Además de la calidad del aire, otras razones para limitar el tránsito de vehículos apuntaban a la congestión del tráfico, los peligros para viandantes y las molestias acústicas para los residentes. Con posterioridad, cuando los coches llegaron a constituirse en los protagonistas indiscutibles de la ciudad, se pudo comprobar que el problema era más grave, estuviesen mal o bien aparcados o circulando. Los espacios públicos urbanos, tradicionalmente punto de encuentro y de disfrute de la gente, quedaron desfigurados, convertidos solo en lugares de paso, una función empobrecida por las trasformaciones en las calles para adaptarlas a los coches.

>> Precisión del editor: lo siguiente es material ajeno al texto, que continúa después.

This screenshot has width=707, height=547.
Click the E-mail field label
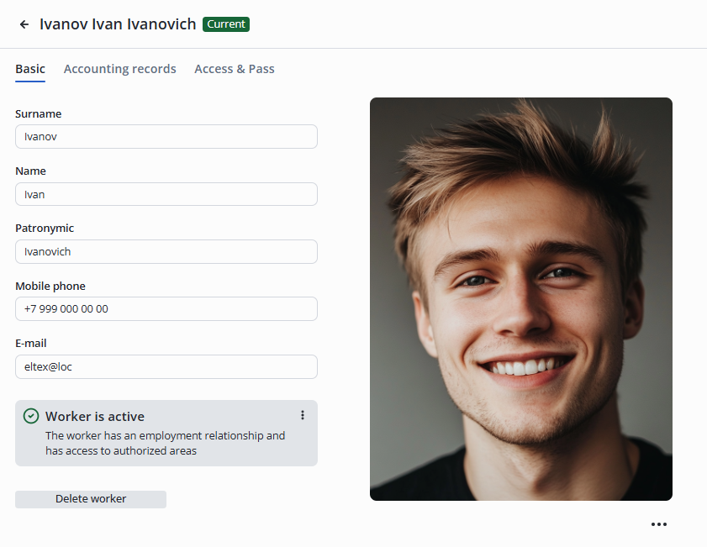click(31, 343)

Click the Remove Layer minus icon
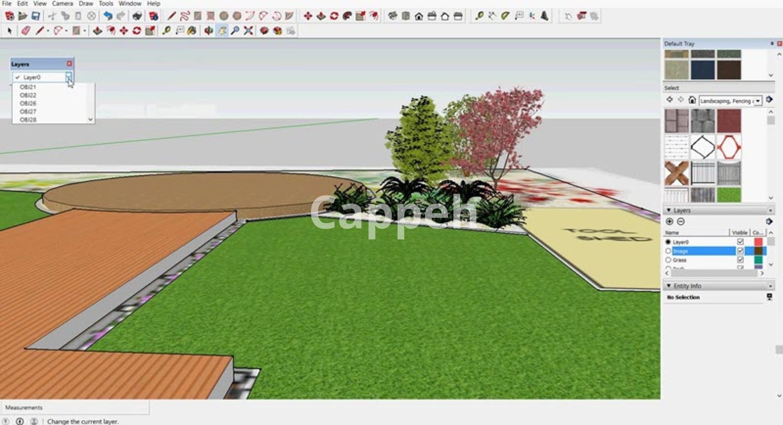coord(681,221)
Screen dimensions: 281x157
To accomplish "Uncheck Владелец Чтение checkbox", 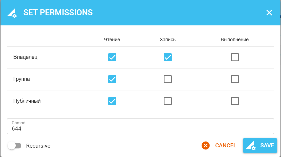I will tap(112, 57).
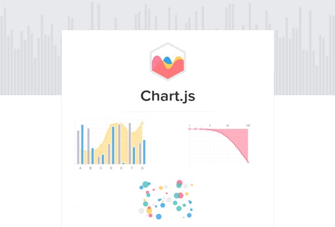Click the first point of the pink line
Viewport: 335px width, 227px height.
click(190, 129)
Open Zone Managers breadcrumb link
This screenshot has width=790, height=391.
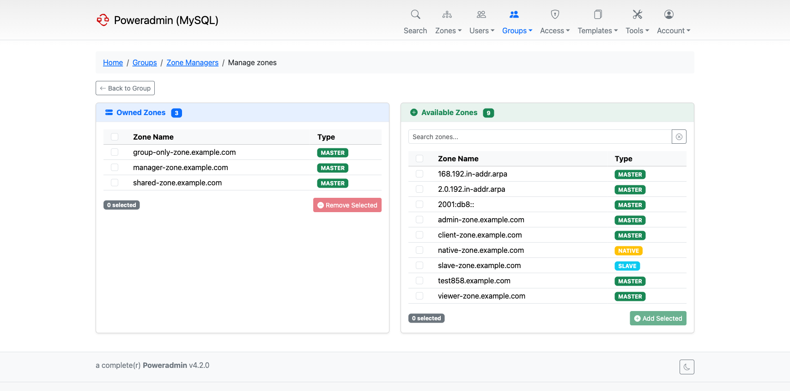192,62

Por ejemplo, en Valencia los setos ajardinados centrales de las granvías se recortaron para añadir carriles de circulación a las calzadas. Hoy esos paseos no se disfrutan porque están flanqueados por vías rápidas y ruidosas, como también ocurre en la calle de Manuel Candela. En otros casos se sacrificaron árboles de porte magnífico para la circulación de coches, como en la Avinguda del Port. Plazas emblemáticas, como las del Mercat y la Reina, se convirtieron en una especie de carreteras a beneficio del tránsito de vehículos y para incomodidad de transeúntes. En cambio, vemos que peatonalizar la de la Seu, o de la Virgen, es una buena muestra de las virtudes de una plaza pública liberada de coches, llena de viandantes, pacificada.

A la vista de la experiencia de la transformación de la ciudad para el coche, muchas ciudades europeas hace años que iniciaron el camino inverso: recuperar los espacios públicos para quienes pasean, dar prioridad completa al transporte público y generalizar el uso de las bicis. A las razones de mejora de la confortabilidad para los ciudadanos hay que añadir hoy otra no menor en beneficio del planeta: contribuir a la disminución de, entre otros, los gases de efecto invernadero. Hace cuarenta años la contaminación parecía un problema localizado y hoy sabemos que es global.

Se trata de cambiar la manera de cómo nos movemos por la ciudad. El coche no es el medio adecuado para desplazarse por su interior, su tránsito genera la contaminación, y aumenta el estrés de los que conducen por las incomodidades de la circulación y el aparcamiento. Hoy el transporte público en Valencia es de buen nivel, aunque se puede mejorar (por ejemplo, con la unificación de tarifas de metro y bus). Recuperar la bici como medio de transporte habitual, un ejercicio más que saludable, pacifica la ciudad, al tiempo que exige que los ciclistas se eduquen en el respeto al viandante. Y caminar, además de saludable, puede convertirse en un disfrute de los espacios públicos. Si modificamos la manera de funcionar dentro de la ciudad, podremos mejorar la vida y favorecer el comercio y el turismo responsable. Esa es la experiencia de muchas ciudades europeas, es un cambio cultural pendiente que merece la pena.